◆ GIVEN INSTRUCTION
Edit the entries from the line containing "Viewport: 2080px width, 1166px" through the end of the entries, changing "text annotation tool" to "shape annotation tool" and leaving everything else as it is. Give back only those lines.

(Excerpt from a dataset)
++++++++++

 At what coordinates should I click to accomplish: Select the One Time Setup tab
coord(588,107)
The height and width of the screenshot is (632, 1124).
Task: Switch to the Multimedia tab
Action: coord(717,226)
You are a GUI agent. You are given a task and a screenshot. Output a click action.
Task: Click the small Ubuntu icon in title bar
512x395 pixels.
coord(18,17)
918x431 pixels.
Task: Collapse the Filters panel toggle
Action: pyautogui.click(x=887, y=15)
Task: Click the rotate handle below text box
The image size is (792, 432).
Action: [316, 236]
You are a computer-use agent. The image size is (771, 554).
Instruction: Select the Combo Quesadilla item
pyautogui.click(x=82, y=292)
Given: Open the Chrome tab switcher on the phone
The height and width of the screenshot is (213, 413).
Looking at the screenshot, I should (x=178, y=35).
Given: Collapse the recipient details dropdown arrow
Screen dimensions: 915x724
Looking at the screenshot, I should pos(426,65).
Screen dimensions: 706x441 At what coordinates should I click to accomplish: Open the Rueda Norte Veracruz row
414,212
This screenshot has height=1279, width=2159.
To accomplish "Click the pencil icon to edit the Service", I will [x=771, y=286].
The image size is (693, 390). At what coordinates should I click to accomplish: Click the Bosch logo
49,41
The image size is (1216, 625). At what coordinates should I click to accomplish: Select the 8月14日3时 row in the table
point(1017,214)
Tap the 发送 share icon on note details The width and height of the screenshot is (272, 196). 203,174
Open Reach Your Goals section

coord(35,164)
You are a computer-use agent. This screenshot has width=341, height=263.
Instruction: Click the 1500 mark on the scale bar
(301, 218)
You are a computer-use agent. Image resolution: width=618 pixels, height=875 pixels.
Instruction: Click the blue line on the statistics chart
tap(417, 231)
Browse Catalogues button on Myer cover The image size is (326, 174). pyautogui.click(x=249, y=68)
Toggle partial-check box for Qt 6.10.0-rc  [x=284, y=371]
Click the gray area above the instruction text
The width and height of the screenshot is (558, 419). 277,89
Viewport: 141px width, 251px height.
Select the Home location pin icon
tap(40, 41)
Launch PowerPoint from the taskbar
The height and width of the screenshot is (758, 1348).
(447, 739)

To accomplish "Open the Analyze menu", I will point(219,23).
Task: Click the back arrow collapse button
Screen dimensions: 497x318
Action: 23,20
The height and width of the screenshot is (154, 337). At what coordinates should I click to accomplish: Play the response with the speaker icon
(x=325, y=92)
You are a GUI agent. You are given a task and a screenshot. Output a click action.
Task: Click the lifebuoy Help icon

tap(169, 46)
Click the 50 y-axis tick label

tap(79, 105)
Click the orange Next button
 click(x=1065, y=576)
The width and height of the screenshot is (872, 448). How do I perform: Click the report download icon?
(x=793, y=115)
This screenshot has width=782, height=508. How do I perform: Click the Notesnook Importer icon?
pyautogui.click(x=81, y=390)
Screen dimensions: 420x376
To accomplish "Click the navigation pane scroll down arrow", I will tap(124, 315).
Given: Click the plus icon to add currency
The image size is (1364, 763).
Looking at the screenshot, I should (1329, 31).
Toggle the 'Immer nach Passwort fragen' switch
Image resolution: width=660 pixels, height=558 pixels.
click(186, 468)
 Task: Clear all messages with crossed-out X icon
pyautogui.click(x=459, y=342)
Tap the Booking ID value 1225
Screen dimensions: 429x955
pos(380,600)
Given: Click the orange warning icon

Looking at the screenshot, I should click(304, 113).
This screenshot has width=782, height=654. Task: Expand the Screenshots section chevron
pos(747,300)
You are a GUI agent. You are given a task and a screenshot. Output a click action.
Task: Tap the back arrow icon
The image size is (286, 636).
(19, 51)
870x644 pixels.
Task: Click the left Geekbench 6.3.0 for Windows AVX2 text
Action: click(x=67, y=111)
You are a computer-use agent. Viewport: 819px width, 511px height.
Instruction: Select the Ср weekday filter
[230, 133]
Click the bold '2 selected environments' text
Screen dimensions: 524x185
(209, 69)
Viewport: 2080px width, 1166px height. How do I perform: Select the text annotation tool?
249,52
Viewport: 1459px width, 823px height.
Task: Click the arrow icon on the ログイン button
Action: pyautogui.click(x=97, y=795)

++++++++++

◆ WORKED SOLUTION
Viewport: 2080px width, 1166px height. How do I perform: Select the shape annotation tool?
249,52
Viewport: 1459px width, 823px height.
Task: Click the arrow icon on the ログイン button
Action: pyautogui.click(x=97, y=795)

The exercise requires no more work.